Ligging
|
Het huis stond langs de Kromme Rijn, in de gemeente Zeist, net voor
het station Driebergen-Zeist.
|
Andere benaming
|
Rhijnwijck
|
Ontstaan
|
De buitenplaats werd in het begin van de 17e eeuw gebouwd.
|
Geschiedenis
|
In het begin van de 17e eeuw koopt mr. Jacob van Asch van Wijck
(1585 - 1645) van het kapittel van St. Pieter, waar hij kanunnik van
was, een aantal landerijen langs de Kromme Rijn, waarop hij het huis
laat bouwen. Erg lang is hij niet de eigenaar gebleven van het
huis, want in 1633 woont inmiddels de derde eigenaar in het huis: de
heer d'Autevalle, erfgenaam van de heer Oly van Velzen.

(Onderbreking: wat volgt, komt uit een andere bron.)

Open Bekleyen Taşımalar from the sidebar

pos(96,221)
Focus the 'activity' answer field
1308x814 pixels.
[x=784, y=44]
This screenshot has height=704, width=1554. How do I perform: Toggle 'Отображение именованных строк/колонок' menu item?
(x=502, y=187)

Omdat Rijnwijk geen ridderhofstad is, moet er huisgeld betaald worden. In 1718
bedraagt deze 11 gulden voor het huis en 8 gulden voor de erbij behorende
hofstede.
Aan de hand van een tekening in het zogenoemde Ridderhofstedenboek uit ca. 1665
weten dat het een herenhuis was met twee evenwijdige daken.
In 1713 wordt door de Paus de bul Unigenius tegen de aanhangers van Quesnel
uitgevaardigd. Als in 1725 er strenger op wordt toegezien dat deze bul aanvaard
wordt, wijken er een 15-tal geestelijken uit het Belgische Cisterciënzer klooster
d'Orval naar Nederland uit. Eerst wonen ze in huize Torenvliet in Valkenburg bij
Leiden, dat eigendom was van Corneille Wittert, heer van Valkenburg.

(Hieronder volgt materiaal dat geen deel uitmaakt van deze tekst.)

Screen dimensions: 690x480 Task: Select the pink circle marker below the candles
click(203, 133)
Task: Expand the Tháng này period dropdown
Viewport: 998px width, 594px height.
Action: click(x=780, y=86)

In 1726 koopt mr. Adriaan Wittert, heer van Hoogland en Schonauwen,
het huis Rijnwijk en schenkt het aan deze geestelijken, die zich Orvalisten
noemden. Vooral door deze Orvalisten heeft Rijnwijk bekendheid gekregen.

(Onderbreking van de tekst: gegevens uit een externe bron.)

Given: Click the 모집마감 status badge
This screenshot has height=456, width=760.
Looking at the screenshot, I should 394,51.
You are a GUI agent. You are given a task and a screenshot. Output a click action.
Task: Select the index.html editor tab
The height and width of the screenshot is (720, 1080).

Deze geestelijken mogen vrij op het landgoed wonen, ook als in 1743
de lasten van het huis voor de heer Wittert te hoog worden. Hij
verkoopt het huis dan aan twee Franse geestelijken, die tot 1756
eigenaar van het huis zijn.
In 1756 wordt de nieuwe eigenaar Alexander Dorbolijn en nog al die tijd wonen
de Orvalisten in het huis. Rond 1770 verhuizen ze naar een huis aan
de Mariaplaats in Utrecht. De heer Dorbolijn verkoopt het huis in
1772 aan de heer Jan Kol.
De familie Kol heeft het huis waarschijnlijk nooit bewoond, maar het steeds
verhuurd. Zo vinden we in het begin van de 19e eeuw als huurder baron Ralph
Dundas Tindal. Deze baron diende achtereenvolgens in het leger der Verenigde
Provinciën, het Bataafse Leger, het Keizerlijk Franse leger en in het
Nederlandse leger van Koning Willem I. Napoleon was heel erg tevreden over
hem en naast het geven van verschillende onderscheidingen, verhief hij tot
Baron van het keizerrijk.
Hoewel hij de partij van de vijand gekozen had tijdens de moeilijke periode
1795 - 1815 en graaf Leopold graaf van Limburg Stierum bezwaren tegen zijn
daden maakte, werd hij toch aangstel;d in het nieuwe leger van Koning
Willem I. Op 4 augustus 1834 overleed deze Baron op Rijnwijk. In zijn
overlijdensacte staat, dat hij is overleden "op het buitengoed Rijnwijk,
numero vijf van den Breul".
Het huis werd in 1867 gesloopt, maar het landgoed en de grachten bleven
bewaard en zijn eigendom van de nakomelingen van Anna Francoise Bijleveld,
getrouwd met Wilbrand baron van Pallandt.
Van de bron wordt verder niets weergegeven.